While Carla Michini and her family took their usual summer trip to her native Italy in 2025, this was no relaxing getaway. Michini, an assistant professor of industrial and systems engineering at the University of Wisconsin-Madison, spent much of the time in her seaside hometown of Roseto degli Abruzzi working on her proposal for the National Science Foundation’s prestigious Faculty Early Career Development Program—better known as the NSF CAREER Award.
But in between exhaustively outlining the aims of her project, developing the research plan and tracking down references to cite, she spotted a pair of gold-and-white-enamel hoop earrings at her sister Lucia’s jewelry shop. She decided she’d buy them to celebrate if she got the CAREER Award.
Instead, Michini’s sisters surprised her with the earrings before the end of her trip. And, a few months later, Michini got the good news: She had, in fact, earned the CAREER Award, which provides nearly $560,000 over five years in support of her research in combinatorial optimization.
“They brought me luck,” she says.
In many ways, Michini’s work is about removing luck’s influence, by developing mathematical models and methods to solve sticky problems in complex systems. She exploits the structures of combinatorial optimization problems—problems in which you have a finite but huge set of options to choose from, such as the “traveling salesman problem” or the “knapsack problem”—to derive efficient algorithms for computing optimal or nearly optimal solutions.
For her CAREER Award project, Michini will focus on developing algorithms and models to enhance decision-making in decentralized systems. In systems such as supply chains, transportation or logistics, many individual decisions can have broader, system-wide effects. But often those decisions are made independently, without coordination.
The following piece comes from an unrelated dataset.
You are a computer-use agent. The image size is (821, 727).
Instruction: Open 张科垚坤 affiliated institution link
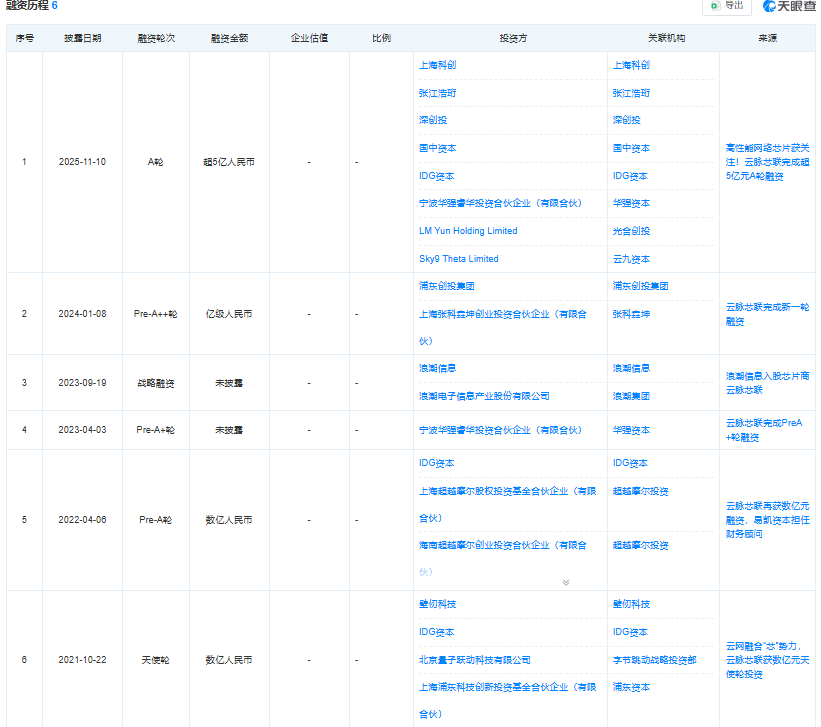[631, 314]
“In a decentralized system, the final outcome might not be aligned with what would be a system optimum,” says Michini. “Due to the lack of coordination, there is inefficiency, which we would like to decrease. But to do that, first of all, we need models that capture these interdependencies and are able to predict what could be an equilibrium of the system. And then we want to analyze the gap between the system optimum and what we can instead achieve with an equilibrium in a decentralized system. My goal is to rethink, adapt and apply combinatorial optimization tools in the framework of
game theory, pushing their impact from centralized to decentralized decision-making.”
Specifically, Michini plans to test her toolset on post-disaster aid operations, which involve scattered supply chains and complex transportation networks.
“Humanitarian organizations have a common goal to help people that are in need,” she says. “They act in a decentralized way, so there might be issues coming from congestion of scarce resources, and also the lack of coordination means, for example, cost-sharing mechanisms are not exploited. We can enhance coordination hopefully through better models.”
Michini will also use the CAREER Award funding to develop a new graduate-level course on game theory, which intersects with her work in combinatorial optimization. She also plans to organize visits from researchers in the field to meet with students to discuss both their work and their career paths.
“I want to break that barrier that sometimes exists between professors and students and try to have the students think, ‘You know, I can also maybe achieve that,’” she says. “Hopefully we can engage them.”